* **Document extract**:

_ _ _ _ _

They are uniformly partitioned from each other, serene in their glow.[iv]
The Harley fire rocks glimmer with vitality, but they have not yet ignited into
cataclysmic story, unperturbed in their vibrant materiality. They hold
themselves off from encounter (even while participating in visual contact). Other
depictions of fire rocks are jarringly hybrid. Another bestiary [Gonville and
Caius College] illustrates firestones as two dark rocks, petal-like extensions
framing the human faces at their centers, uneasily eying each other. They seem
keenly to apprehend that something is
about to arrive, but do not know enough to regard that fatal advent with
anything but puzzlement.
Rock is
anthropomorphized not to become more knowable, not to be assimilated into the human
or the creaturely, but to remove stone from that constrictive familiarity which
prevents full realization of its challenge, even queerness. What might such animated
objects have to say to the kinds of encounter and contact Susan Crane explores
in their medieval diversity? What happens to “creaturely relationship constituted
in compassion” (Animal Encounters
170) when the creature involved is not “the living animal” (171), but a lively thing,
a stone? Might the “problem of animality” (4) be related more widely to
problems of environmentality, including “how bodies, minds, and affects
interpenetrate” not only “within and across species,” (9) but within and across
ecomaterialities? What happens when animal encounter becomes environmental
encounter, and grows to include the vastness of the material world with all its
forces, organic and inorganic?

_ _ _ _ _

* **Data block**:
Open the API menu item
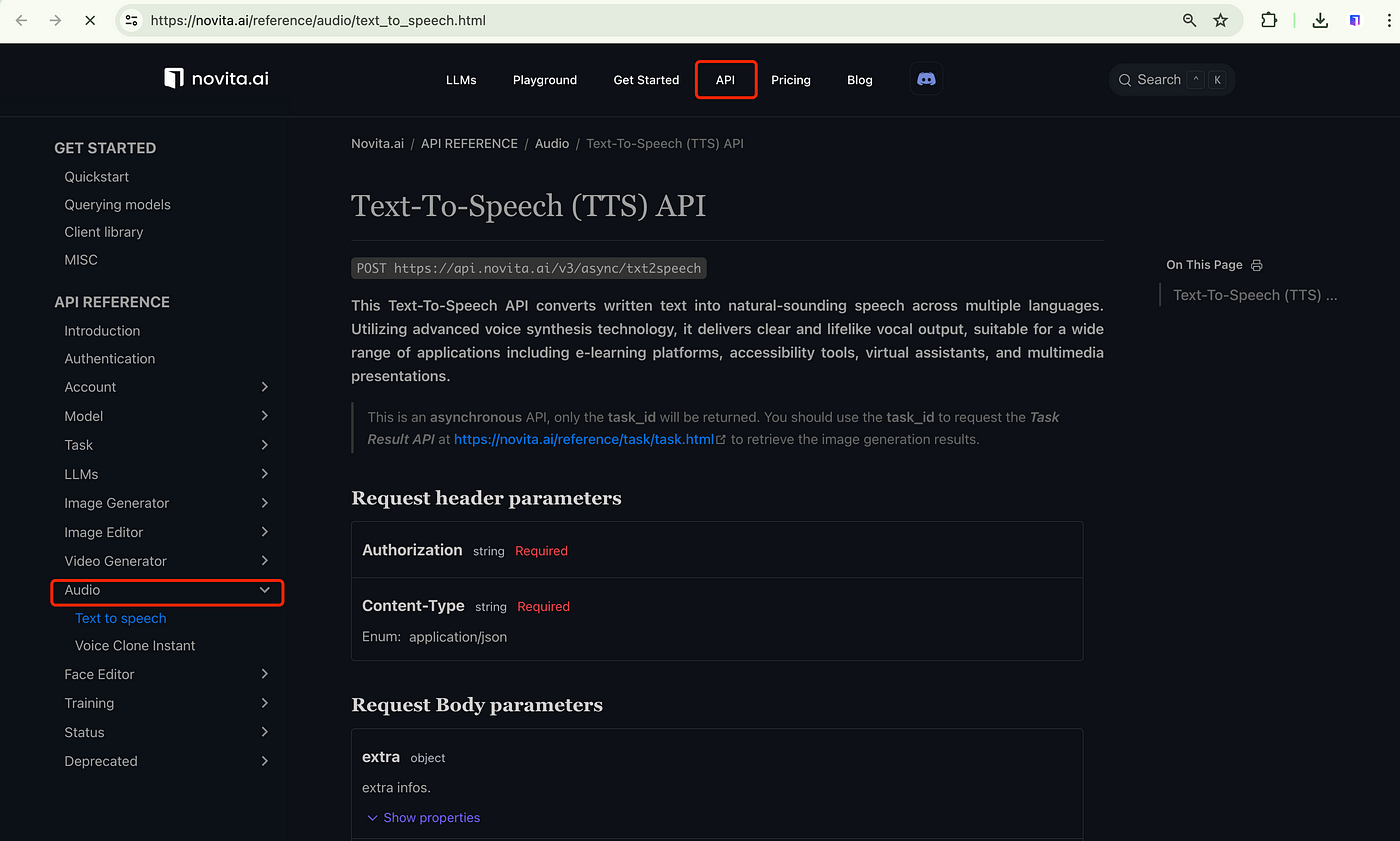The image size is (1400, 841). coord(725,80)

_ _ _ _ _

* **Problem**: Reproduce word for word the part of the passage on medieval fire rocks above that opens with the words containing "They are uniformly" and closes with "anything but puzzlement.".

* **Exercise result**:
They are uniformly partitioned from each other, serene in their glow.[iv]
The Harley fire rocks glimmer with vitality, but they have not yet ignited into
cataclysmic story, unperturbed in their vibrant materiality. They hold
themselves off from encounter (even while participating in visual contact). Other
depictions of fire rocks are jarringly hybrid. Another bestiary [Gonville and
Caius College] illustrates firestones as two dark rocks, petal-like extensions
framing the human faces at their centers, uneasily eying each other. They seem
keenly to apprehend that something is
about to arrive, but do not know enough to regard that fatal advent with
anything but puzzlement.